North

Indigenous ownership boosted benefits of renewable energy project, report finds

A case study from the Conference Board of Canada found Indigenous ownership of a hydroelectric plant in Atlin, B.C., multiplied benefits to the local First Nation beyond dollars and cents.

Plant in Taku River Tlingit First Nation helped train workforce, build community pride

The Atlin hydroelectric project, built in 2009, generates roughly $450,000 in financial benefits for the Taku River Tlingit First Nation every year. But a new report says its benefits go beyond dollars and cents. (Philippe Morin/CBC)

A new report from the Conference Board of Canada's Centre for the North says that an Indigenous-owned hydroelectric project in Atlin, B.C., is an "excellent example" of how infrastructure projects can benefit First Nations.

"Ultimately, there was a very strong … link between the community's ownership and operation of the project, and community health and well-being," said Stefan Fournier, a director with the Conference Board of Canada.

For the last 12 years, the Taku River Tlingit First Nation has owned and operated a 2.1 MW hydro station, which saves the community an estimated one million litres of diesel fuel every year.

The plant generates roughly $450,000 a year in financial benefits, which has been largely reinvested in the community. But the upsides have been broader than money alone.

The centre's case study on the project is intended to explore how it affected other determinants of health, like education, community programming and the environment.

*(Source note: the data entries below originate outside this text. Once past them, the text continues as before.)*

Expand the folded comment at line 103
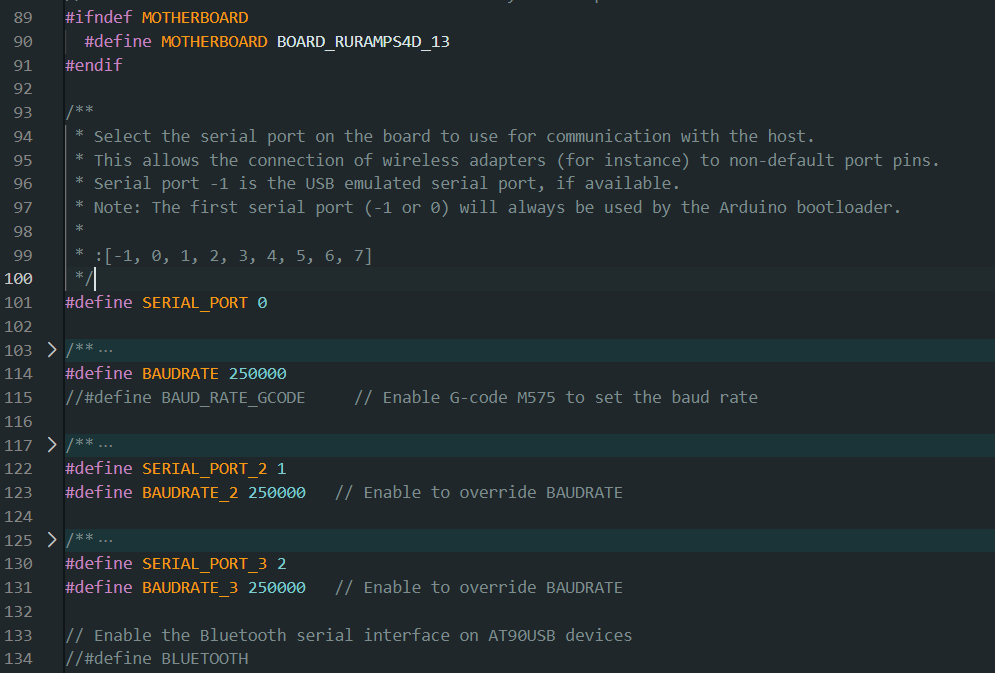Image resolution: width=995 pixels, height=673 pixels. [52, 350]
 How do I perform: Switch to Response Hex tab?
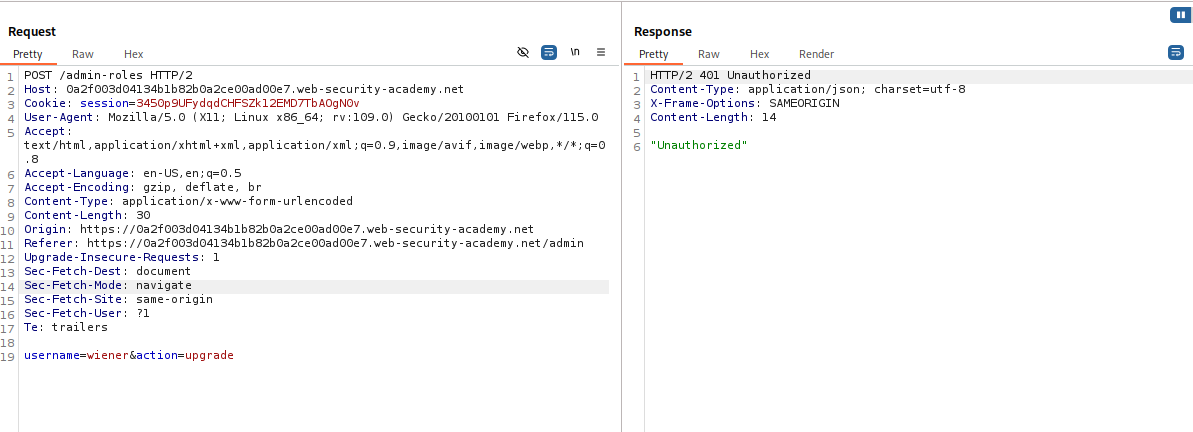[760, 54]
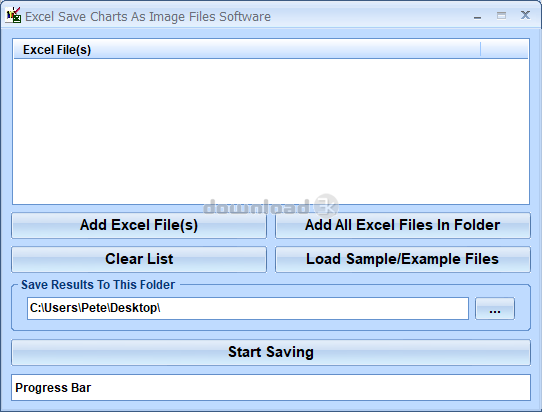The height and width of the screenshot is (412, 542).
Task: Click inside the empty Excel file list
Action: click(x=271, y=131)
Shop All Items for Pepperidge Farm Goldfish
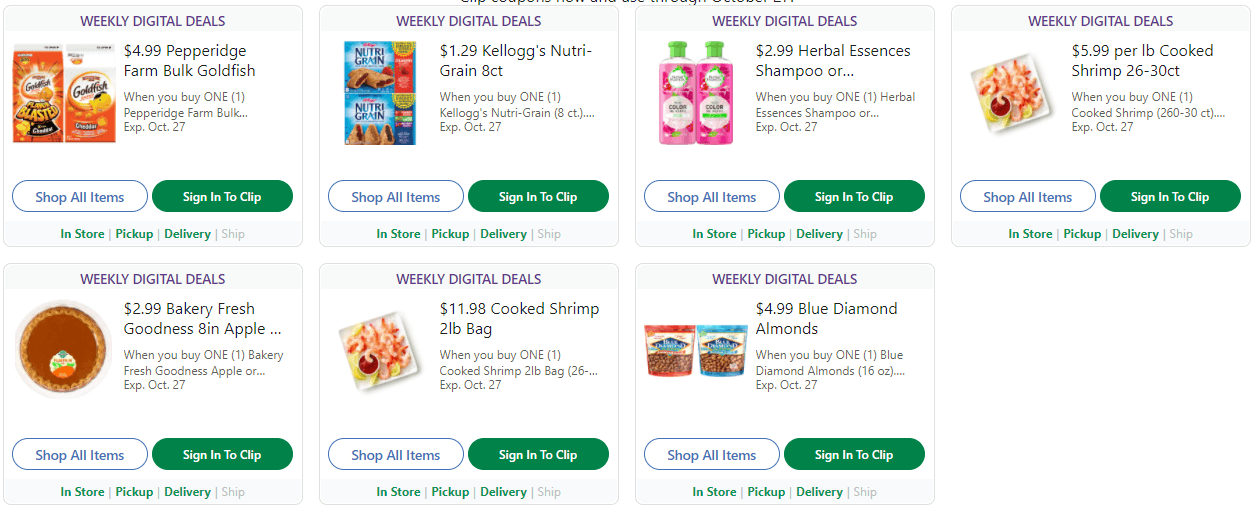 pyautogui.click(x=80, y=197)
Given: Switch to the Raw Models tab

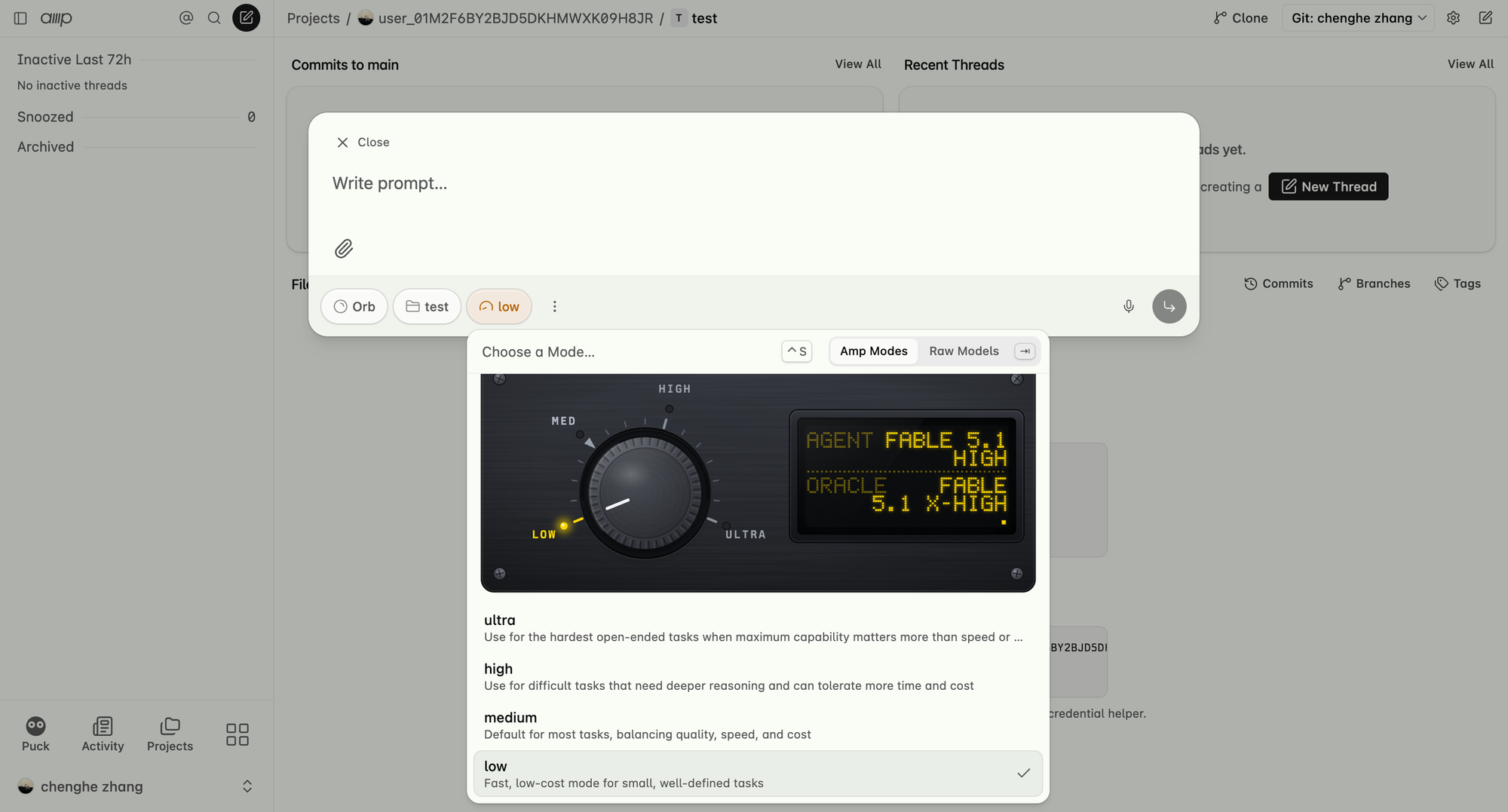Looking at the screenshot, I should click(x=964, y=351).
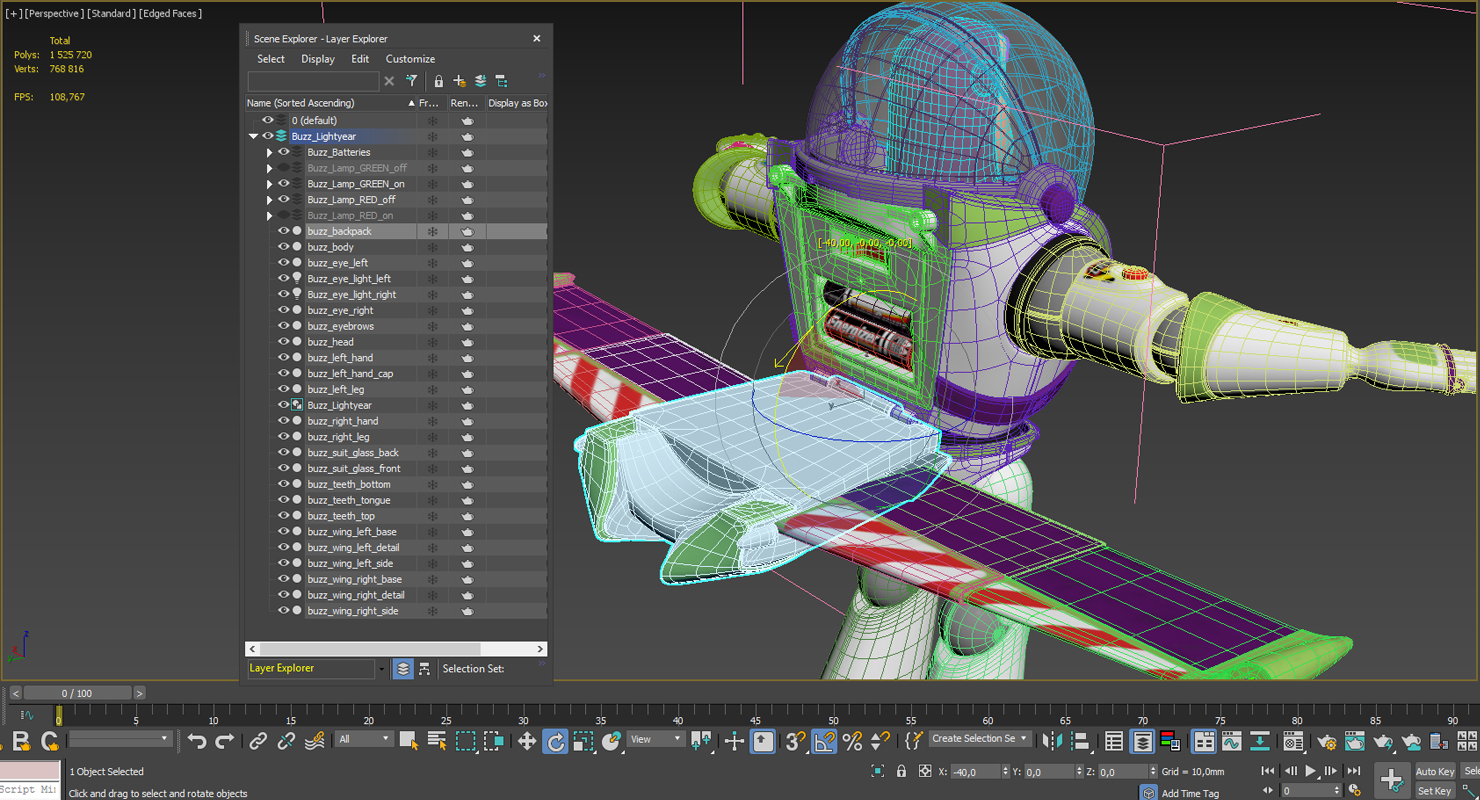Expand the Buzz_Batteries layer
The height and width of the screenshot is (800, 1480).
tap(268, 151)
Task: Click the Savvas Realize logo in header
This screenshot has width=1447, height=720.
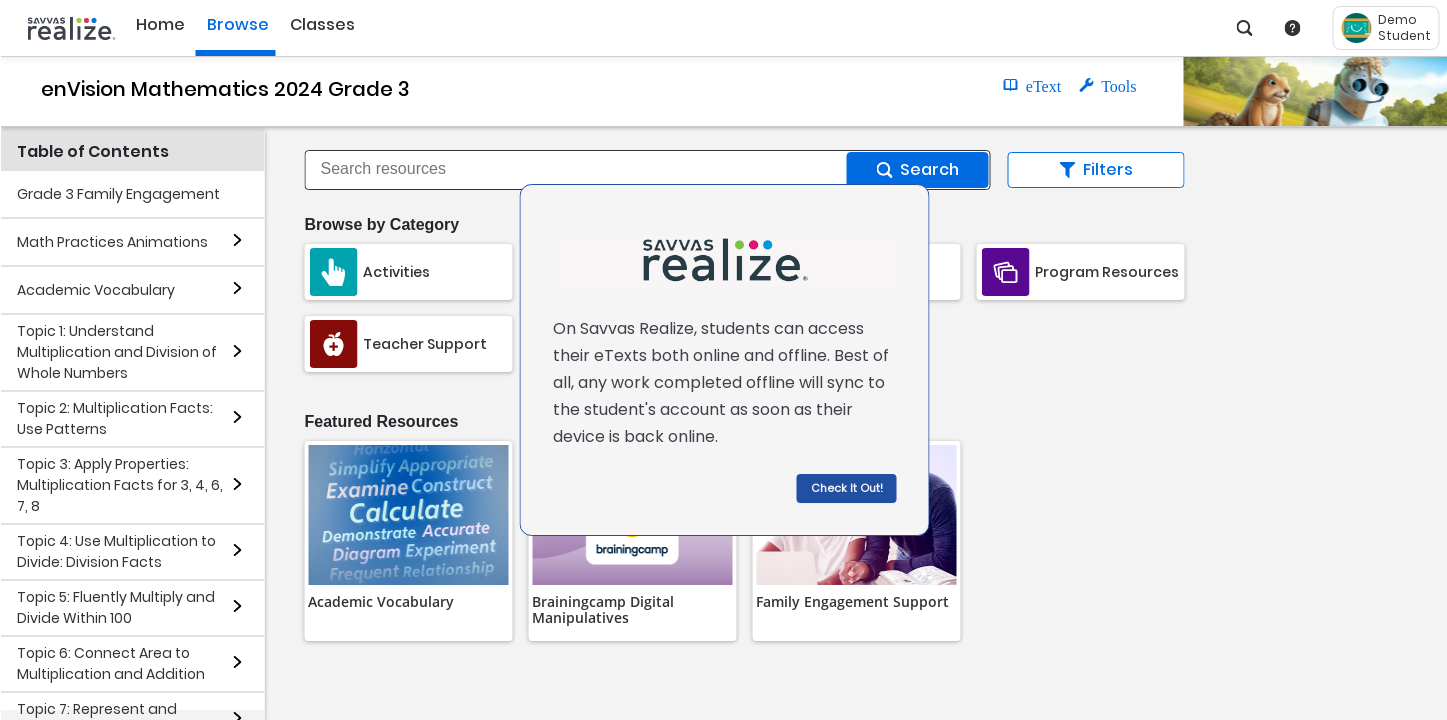Action: coord(71,28)
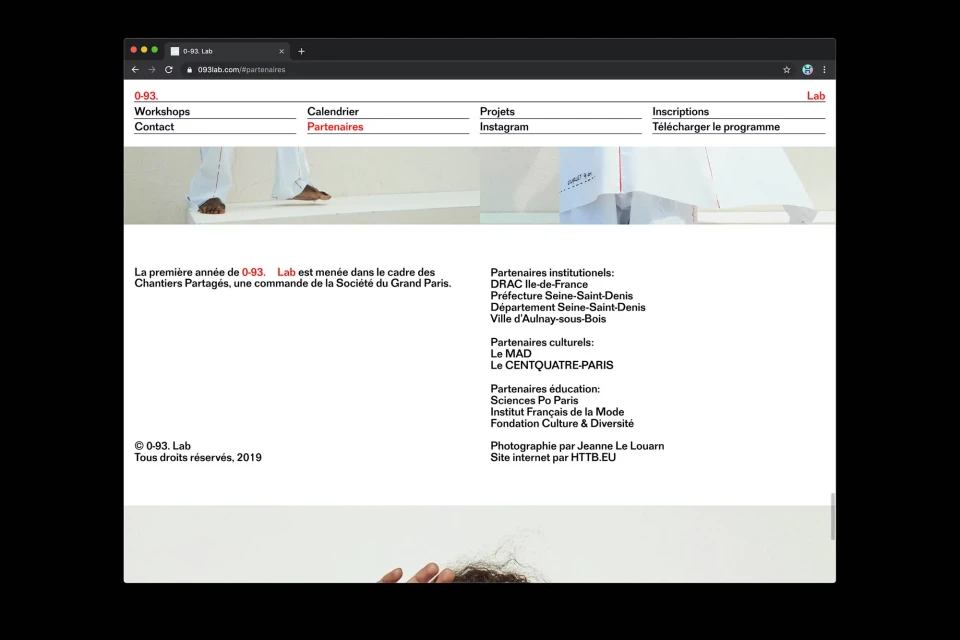Click the browser forward arrow
This screenshot has height=640, width=960.
152,70
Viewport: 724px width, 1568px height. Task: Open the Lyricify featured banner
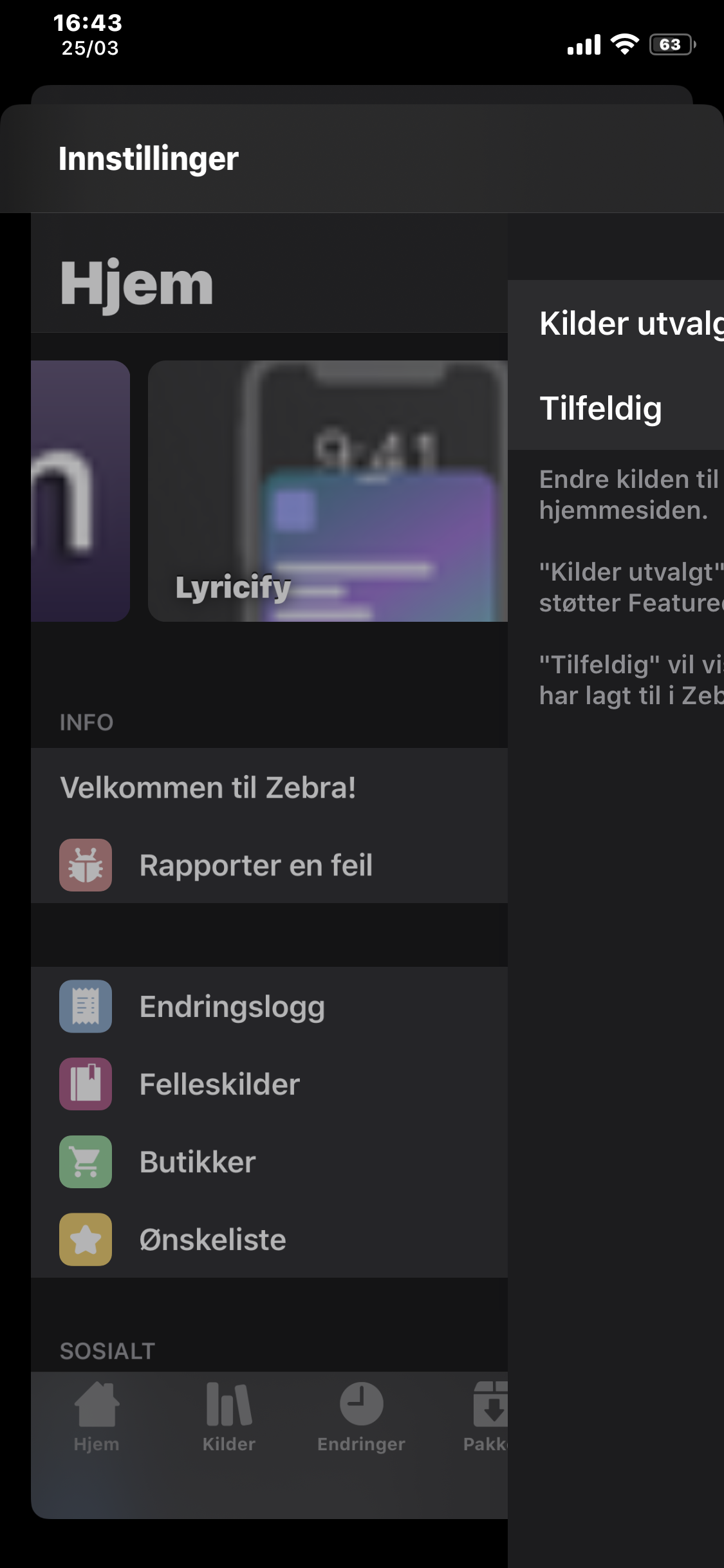point(328,491)
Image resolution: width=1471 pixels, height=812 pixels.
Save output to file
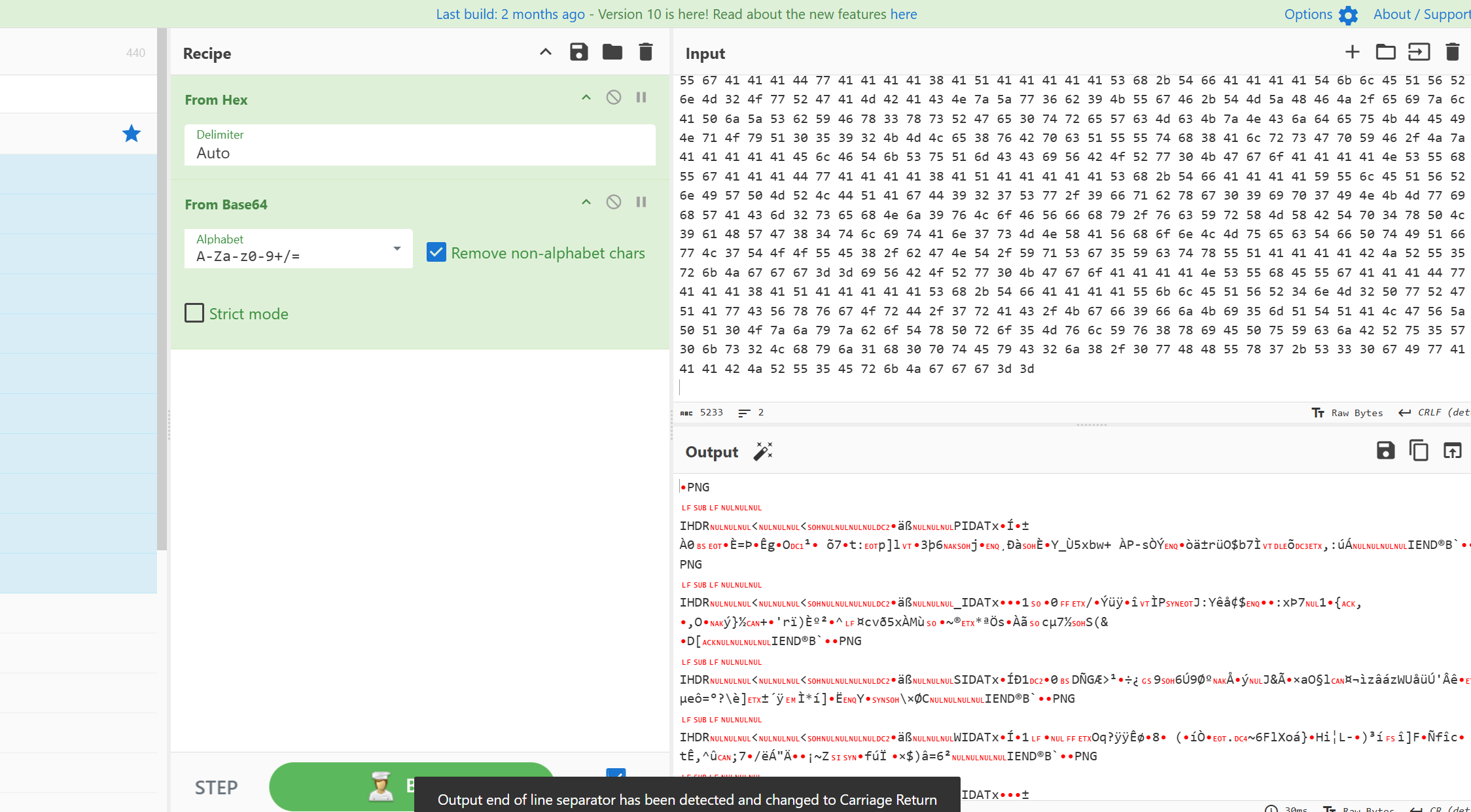1385,451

Empirical data on small communities' health and wellness is spotty across Canada, so researchers instead relied on roughly 50 interviews with local residents and leaders gathered during a trip to Atlin in 2019.

The report sings the praises of the local development arm of the Taku River Tlingit First Nation, which ensured local workers benefited from working alongside hired contractors. (CBC)

"As a result of their work and ownership, the Taku River Tlingit First Nation is becoming an established expert in Indigenous clean energy projects," the report reads.

More importantly, "many Taku River Tlingit residents feel the hydro project was an important first step to gaining control of their community's future," reads the report. "Its completion translated into a renewed sense of pride in being Tlingit."

"I am incredibly proud that we completed that project," Susan Carlick, a First Nation resident, says in the report. "This work has demonstrated to me how capable we are."

Barriers overcome in financing, community capacity

The Atlin project is just one example of a nationwide trend. For more than a decade now, Indigenous communities have been investing heavily in clean energy projects as a means of job creation and self-determination.

In 2019, the report notes, Indigenous communities owned 45 per cent of nearly 200 renewable energy projects across the country, on average.

Getting those projects off the ground can sometimes be a challenge. In Atlin, securing the necessary financial backing for the project was the first hurdle.

Most lenders had no experience working with First Nations, the report says, and the community was forced to pursue multiple public grants in a time-consuming and, at times, confusing process.

Finding skilled workers was equally a challenge, Fournier said. But the First Nation carefully managed contractors and did much of the work in-house to give local workers an opportunity to learn, building the capacity of the community for future projects.

"The value of solid leadership on the part of the development corporation should not be understated in the development and completion of the Atlin hydro project," the report reads.

The report said community consultations sometimes heightened tensions between Indigenous and non-Indigenous residents in the small community of Atlin, B.C. (CBC)

Some issues unresolved

Still, the report notes that finding staff to operate the plant remains a challenge, with many residents reluctant to take on the responsibility of keeping the lights on.

"They do not want to let down the members of their community, including their families and friends," the report says. "Under these circumstances, technical training and skills development for these positions may not be enough. There is also a need to build self-esteem and life skills."

Navigating local politics also remains a challenge. Plans for expansion have ruffled some feathers, and the report says the consultation process at times heightened tensions between Indigenous and non-Indigenous residents in Atlin.

Future projects in other communities may not face exactly the same issues. But evaluating their success or failure will be a challenge, the report notes, because of a lack of good data on Indigenous communities in Canada.

"Having an appropriate surveillance system at the community level—a system built in partnership with Indigenous communities—is critical to gaining a better understanding of the links between Indigenous participation in clean energy projects and community well-being," the report reads.

"It is also imperative to moving forward, together, down the road to reconciliation."